自宅は濁流に押し流され、大破したようだった。翼音さんの姿は見つからないし、電話をしても通じない……。
捜索活動には、鷹也さんの友人や地元の漁師たちも協力してくれた。通常なら3~4日で打ち切られるところ、犠牲者のなかで翼音さんだけが見つからず、延長して捜索が続いた。“無事におってくれ”と一縷の望みを持ち続けていたが、日を追うごとに鷹也さんは憔悴していった。
そして豪雨から10日後のことだった。福井県の海上保安庁から電話があり、「おそらく娘さんだと思います。長ズボンに『喜三』と名前が入っています」と伝えられた。

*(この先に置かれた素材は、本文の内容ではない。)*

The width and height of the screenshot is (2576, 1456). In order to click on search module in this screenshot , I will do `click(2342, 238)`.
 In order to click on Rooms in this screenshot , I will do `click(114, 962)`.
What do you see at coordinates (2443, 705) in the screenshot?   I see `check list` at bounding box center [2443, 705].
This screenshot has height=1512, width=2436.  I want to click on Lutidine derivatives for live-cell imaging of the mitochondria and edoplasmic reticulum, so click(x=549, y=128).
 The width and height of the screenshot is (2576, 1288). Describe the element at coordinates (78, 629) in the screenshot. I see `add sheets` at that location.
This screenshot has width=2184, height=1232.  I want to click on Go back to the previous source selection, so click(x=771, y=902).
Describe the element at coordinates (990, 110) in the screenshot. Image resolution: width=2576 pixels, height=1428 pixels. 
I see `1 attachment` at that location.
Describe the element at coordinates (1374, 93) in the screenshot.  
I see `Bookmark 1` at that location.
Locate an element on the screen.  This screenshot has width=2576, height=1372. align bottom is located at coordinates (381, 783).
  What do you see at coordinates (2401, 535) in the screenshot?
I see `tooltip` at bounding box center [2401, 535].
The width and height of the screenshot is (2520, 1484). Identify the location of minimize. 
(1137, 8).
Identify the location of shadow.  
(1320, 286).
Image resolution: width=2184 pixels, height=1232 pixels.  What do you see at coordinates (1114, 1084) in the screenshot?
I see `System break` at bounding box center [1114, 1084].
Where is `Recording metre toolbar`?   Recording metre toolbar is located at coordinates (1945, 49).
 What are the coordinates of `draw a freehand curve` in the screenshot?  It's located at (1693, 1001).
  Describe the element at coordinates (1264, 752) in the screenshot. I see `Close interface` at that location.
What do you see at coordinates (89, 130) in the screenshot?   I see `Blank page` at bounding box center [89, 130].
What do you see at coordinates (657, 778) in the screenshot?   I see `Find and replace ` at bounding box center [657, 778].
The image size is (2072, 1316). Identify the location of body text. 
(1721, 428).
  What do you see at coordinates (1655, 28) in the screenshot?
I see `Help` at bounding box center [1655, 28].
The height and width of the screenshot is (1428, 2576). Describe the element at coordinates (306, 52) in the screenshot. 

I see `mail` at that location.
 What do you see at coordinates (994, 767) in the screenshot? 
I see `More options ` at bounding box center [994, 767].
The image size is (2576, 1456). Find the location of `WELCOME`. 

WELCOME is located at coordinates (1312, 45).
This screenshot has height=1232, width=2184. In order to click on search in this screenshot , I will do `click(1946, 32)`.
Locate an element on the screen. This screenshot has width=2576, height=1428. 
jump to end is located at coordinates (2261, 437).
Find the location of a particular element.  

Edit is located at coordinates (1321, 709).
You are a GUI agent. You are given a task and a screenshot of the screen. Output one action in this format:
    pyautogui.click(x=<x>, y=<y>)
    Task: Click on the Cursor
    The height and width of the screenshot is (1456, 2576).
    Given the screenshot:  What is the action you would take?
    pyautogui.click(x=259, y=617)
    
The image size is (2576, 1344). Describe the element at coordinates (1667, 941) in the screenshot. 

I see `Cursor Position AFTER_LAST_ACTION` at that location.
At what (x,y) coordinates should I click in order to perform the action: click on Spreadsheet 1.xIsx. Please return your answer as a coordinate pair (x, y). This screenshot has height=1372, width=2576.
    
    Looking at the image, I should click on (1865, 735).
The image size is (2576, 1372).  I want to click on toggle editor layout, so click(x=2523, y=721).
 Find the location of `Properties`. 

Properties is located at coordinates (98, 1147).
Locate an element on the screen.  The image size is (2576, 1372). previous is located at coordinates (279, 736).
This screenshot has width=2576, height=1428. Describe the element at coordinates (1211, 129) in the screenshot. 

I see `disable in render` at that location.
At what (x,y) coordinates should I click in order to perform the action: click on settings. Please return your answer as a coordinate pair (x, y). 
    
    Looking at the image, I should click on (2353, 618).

「反抗期で、ボクの言うことはあまり聞いてくれませんでしたが、最後に言うとおりに長袖長ズボンをはいていてくれて……。名入りの学校のジャージーやったから、身元もすぐに判明したんです」
見つけてくれたのは、福井県の漁船。陸から30キロ離れた沖で、甘エビ漁の漁師が奇跡的に発見したのだった。
「大きな船で、ふつうなら気がつかんところ、スッと横切る翼音を見つけてくれたんです。目を離すと二度と見つからないから、海上保安庁が到着するまで、浮いたままの翼音のそばにいてくれました。発見してくれた漁師は『沈んでしまったらわからなくなるところでした。娘さんは頑張って浮いてくれていた。だから褒めてあげてください』と……。家に帰るために、翼音は本当に頑張ってくれました」
亡きがらの損傷は激しく、見ないほうがいいと止められた。